# Question for BBW/SSBBWs



## sun shine (Sep 17, 2016)

I have kind of a question that seems pretty basic but I could use some help. I really like BBWs and SSBBWs, but I don't really know how to approach them. Like at bars / clubs etc. I know that bars and clubs aren't the best places to meet a girl in general, so if anyone has any suggestions on where to meet girls other than at bars / clubs that would be helpful too. But when I go to a bar, if I do see a girl that I am interested in, I don't really know what to say. I'm shy in that I try to be respectful of boundaries, so if the conversation moves to flirting, I want to make sure that I don't offend someone by saying something like "I really like your body" (just as an example I try not to be crude), when she is going to the gym every day trying to lose weight or something. Or if I say something like "I like big girls" (I wouldn't something like that blatant), but I wouldn't want to offend her. Do any of the girls on here have any ideas on how I can approach a BBW / SSBBW without either seeming creepy or offending someone?

Thank You.


----------



## landshark (Sep 17, 2016)

You approach like you would any girl out there. You don't even need to mention physical attraction or preference as that can be inferred by your approach. If she moves to flirt, makes eye contact, smiles, etc, maybe she is open to introducing yourself. A good opening line is, "Hi, I'm _____. What's your name?" Then let a conversation develop from there. If it goes well ask to follow up with a coffee/drink or something like that. It's gotta be low stakes at first. Be friendly and be yourself and you'll find you don't even need to make mention of her appearance. If you do, compliment her smile, hair, etc... but stay away from her body until you're more familiar. Oh, and don't for get to do a ring check before you start. 

I hope this helps.


----------



## loopytheone (Sep 17, 2016)

I agree with HM. No girl wants to feel like you are only interested in them for their body or the way they look and by immediately bringing up how attractive you find their body you are ruining your chances with most women. This applies just as much to skinny women as to SSBBW. Just get to know them, talk to them. They are going to be aware that they are fat and that if you approached them, you like/don't mind that. There isn't any need to start confessing your undying lust to a total stranger.


----------



## sun shine (Sep 17, 2016)

Thanks. I was talking about after the conversation has moved past the hi how are you part and general getting to know someone and was more in the flirting stuff. Like if she was thick or fat and asked what I like sexually and I said that I like fat girls, I wouldn't want to send someone that wasn't comfortable into a tailspin if that makes sense.


----------



## Green Eyed Fairy (Sep 17, 2016)

I have to concur with the others...just talk to her likes a normal person. Talking about her body/your sexual preferences is a later conversation. Worry about getting to know her and perhaps being able to communicate with her later. I wouldn't like it if the whole damn convo quickly steered to your dick and what it wants. Don't assume she is down on herself and needs it laid out for her immediately. It's an insulting assumption. She may have had a lot of suitors in her time and doesn't need you to say I dig your fat ass and suddenly the heavens open up for her. (yes I'm being a smartass but I hope you get my point?) Treat her as an attractive woman....and she will pick up on it, no worries. 

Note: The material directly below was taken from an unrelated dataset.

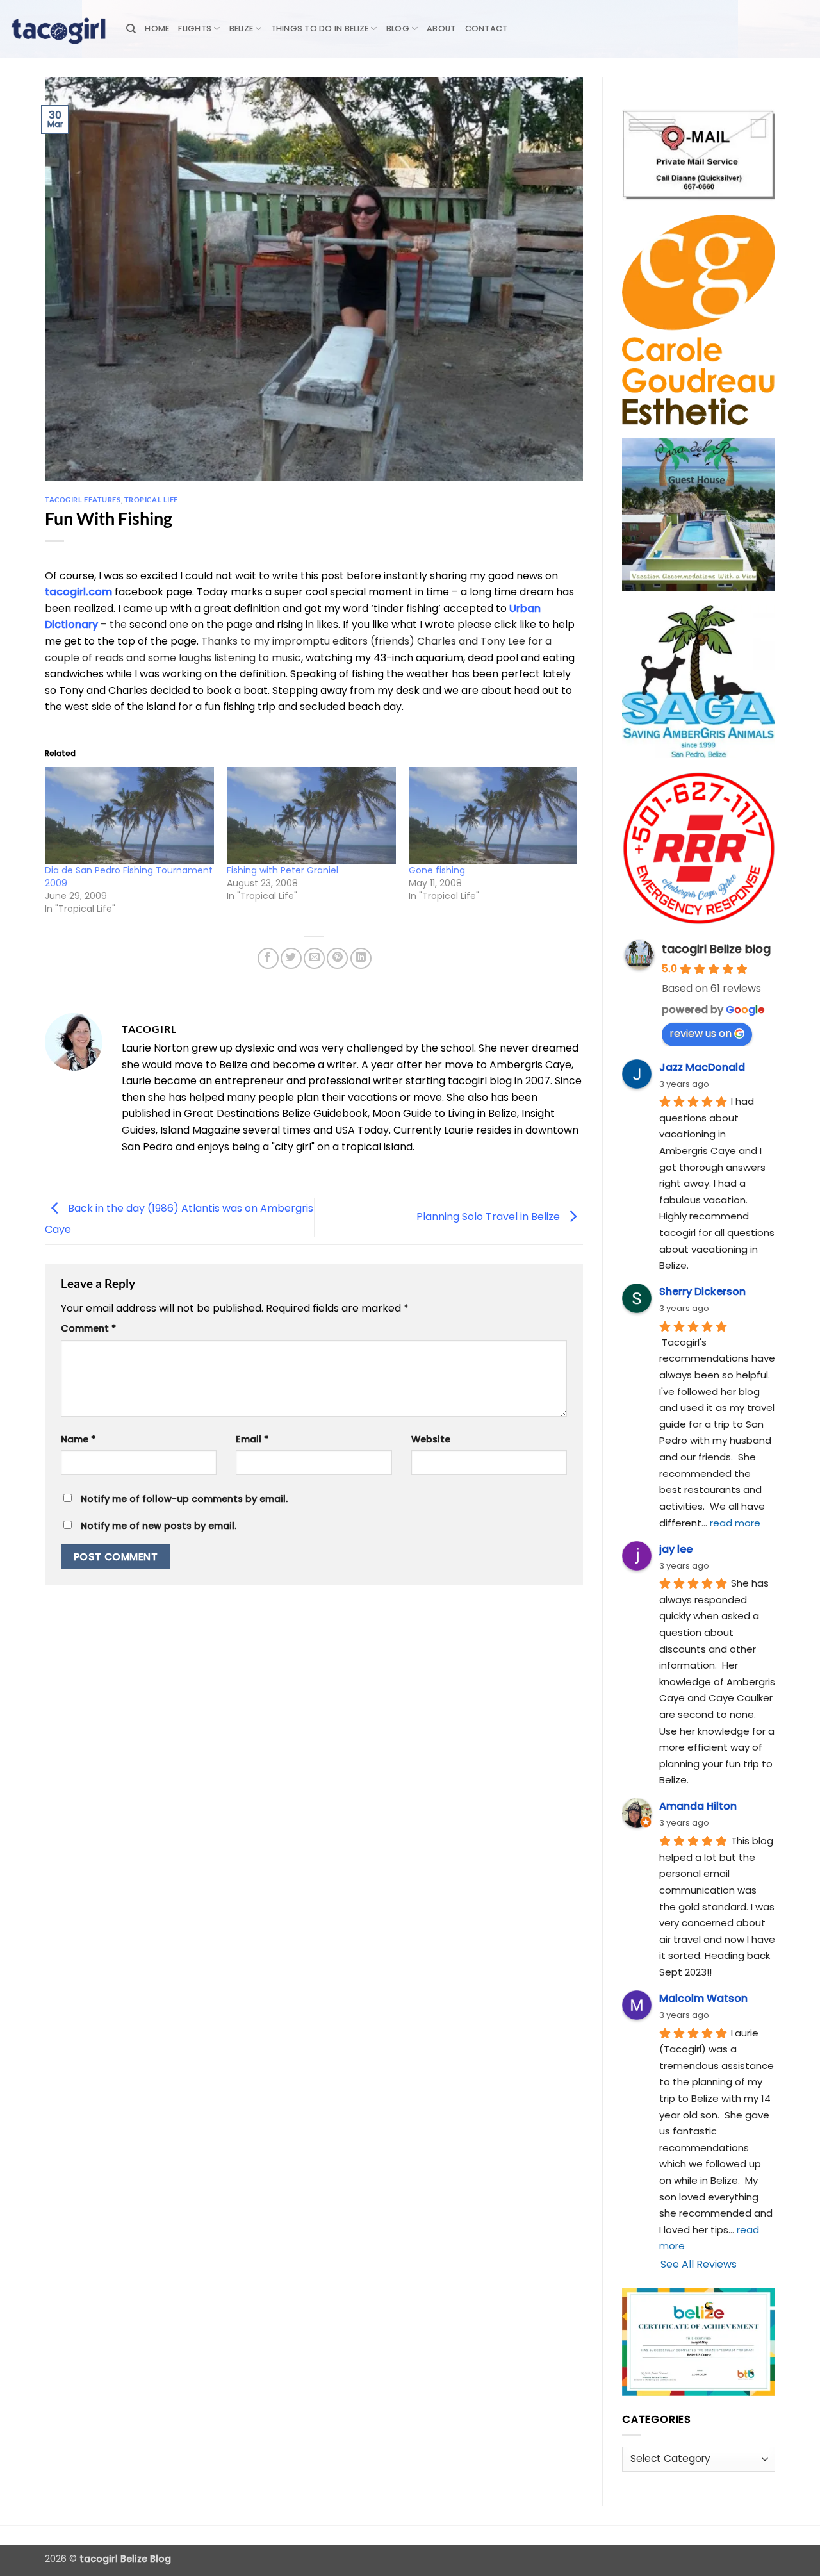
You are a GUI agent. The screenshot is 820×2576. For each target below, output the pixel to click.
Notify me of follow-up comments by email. (184, 1498)
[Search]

Unless this whole conversation really IS about you just wanting to do the deed RIGHT NOW. Fat women are like all others...some of us want to wait to know you better whilst others may just want a quick hit. She will let you know what it is she prefers...


----------



## sun shine (Sep 17, 2016)

Green Eyed Fairy said:


> I have to concur with the others...just talk to her likes a normal person. Talking about her body/your sexual preferences is a later conversation. Worry about getting to know her and perhaps being able to communicate with her later. I wouldn't like it if the whole damn convo quickly steered to your dick and what it wants. Don't assume she is down on herself and needs it laid out for her immediately. It's an insulting assumption. She may have had a lot of suitors in her time and doesn't need you to say I dig your fat ass and suddenly the heavens open up for her. (yes I'm being a smartass but I hope you get my point?) Treat her as an attractive woman....and she will pick up on it, no worries.
> 
> Unless this whole conversation really IS about you just wanting to do the deed RIGHT NOW. Fat women are like all others...some of us want to wait to know you better whilst others may just want a quick hit. She will let you know what it is she prefers...


There's no need to be a smartass. I was talking specifically about when the content of the conversation had moved to flirting. I probably should have said that I don't know how to approach a relationship with a fat girl because I know how to literally talk to a person. To say that a fat girl is like every other girl is like saying that every girl is the same. I was wondering, from a girls perspective, if there was a way to be emotionally thoughtful regarding weight when the content of our conversation moved to flirting.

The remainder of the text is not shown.